### Task directions
Copy out each line of the items below that contains the word "navigation".

### Data for this task
[start]

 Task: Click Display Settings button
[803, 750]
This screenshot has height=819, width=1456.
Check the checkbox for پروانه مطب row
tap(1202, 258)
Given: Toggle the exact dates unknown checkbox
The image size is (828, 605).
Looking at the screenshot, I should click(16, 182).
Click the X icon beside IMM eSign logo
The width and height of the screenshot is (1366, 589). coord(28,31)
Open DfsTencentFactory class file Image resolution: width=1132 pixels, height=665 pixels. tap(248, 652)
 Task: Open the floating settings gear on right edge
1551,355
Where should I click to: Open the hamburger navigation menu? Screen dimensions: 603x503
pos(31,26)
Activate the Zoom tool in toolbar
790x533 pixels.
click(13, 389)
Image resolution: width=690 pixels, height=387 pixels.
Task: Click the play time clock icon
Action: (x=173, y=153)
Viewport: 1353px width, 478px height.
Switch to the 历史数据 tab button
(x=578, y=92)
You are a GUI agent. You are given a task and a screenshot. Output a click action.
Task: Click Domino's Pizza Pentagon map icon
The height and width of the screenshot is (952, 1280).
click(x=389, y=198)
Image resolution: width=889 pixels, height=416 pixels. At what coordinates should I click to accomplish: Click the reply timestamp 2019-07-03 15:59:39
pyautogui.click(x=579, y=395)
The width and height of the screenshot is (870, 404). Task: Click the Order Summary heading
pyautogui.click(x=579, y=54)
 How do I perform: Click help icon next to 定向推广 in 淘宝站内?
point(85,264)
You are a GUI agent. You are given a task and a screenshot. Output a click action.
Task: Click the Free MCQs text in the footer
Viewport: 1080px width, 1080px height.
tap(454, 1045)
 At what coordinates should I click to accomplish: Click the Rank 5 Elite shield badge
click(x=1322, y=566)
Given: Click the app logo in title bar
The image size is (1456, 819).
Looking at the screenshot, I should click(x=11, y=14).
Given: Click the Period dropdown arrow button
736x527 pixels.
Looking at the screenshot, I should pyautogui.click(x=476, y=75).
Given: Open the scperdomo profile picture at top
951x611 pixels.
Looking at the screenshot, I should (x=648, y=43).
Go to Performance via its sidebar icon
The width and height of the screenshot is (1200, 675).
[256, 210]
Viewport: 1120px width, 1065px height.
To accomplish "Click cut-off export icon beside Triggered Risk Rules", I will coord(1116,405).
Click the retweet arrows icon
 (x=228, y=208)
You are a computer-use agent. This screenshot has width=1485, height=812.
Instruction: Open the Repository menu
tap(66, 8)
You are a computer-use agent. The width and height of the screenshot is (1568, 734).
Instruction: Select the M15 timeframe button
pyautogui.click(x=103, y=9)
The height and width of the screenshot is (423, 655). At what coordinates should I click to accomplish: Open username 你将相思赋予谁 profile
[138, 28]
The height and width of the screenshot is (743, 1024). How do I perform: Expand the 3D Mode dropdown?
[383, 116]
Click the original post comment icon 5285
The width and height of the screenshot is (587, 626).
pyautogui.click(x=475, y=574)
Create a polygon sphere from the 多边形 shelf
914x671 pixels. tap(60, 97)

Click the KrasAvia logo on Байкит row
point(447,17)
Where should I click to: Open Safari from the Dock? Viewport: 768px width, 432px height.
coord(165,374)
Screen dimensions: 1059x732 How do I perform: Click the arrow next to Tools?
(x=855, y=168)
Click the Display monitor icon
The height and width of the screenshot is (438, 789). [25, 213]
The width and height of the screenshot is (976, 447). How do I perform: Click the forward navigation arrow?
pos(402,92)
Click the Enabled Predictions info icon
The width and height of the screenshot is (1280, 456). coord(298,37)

[end]

### Response for this exercise
Where should I click to: Open the hamburger navigation menu? Screen dimensions: 603x503
The width and height of the screenshot is (976, 447). How do I perform: Click the forward navigation arrow?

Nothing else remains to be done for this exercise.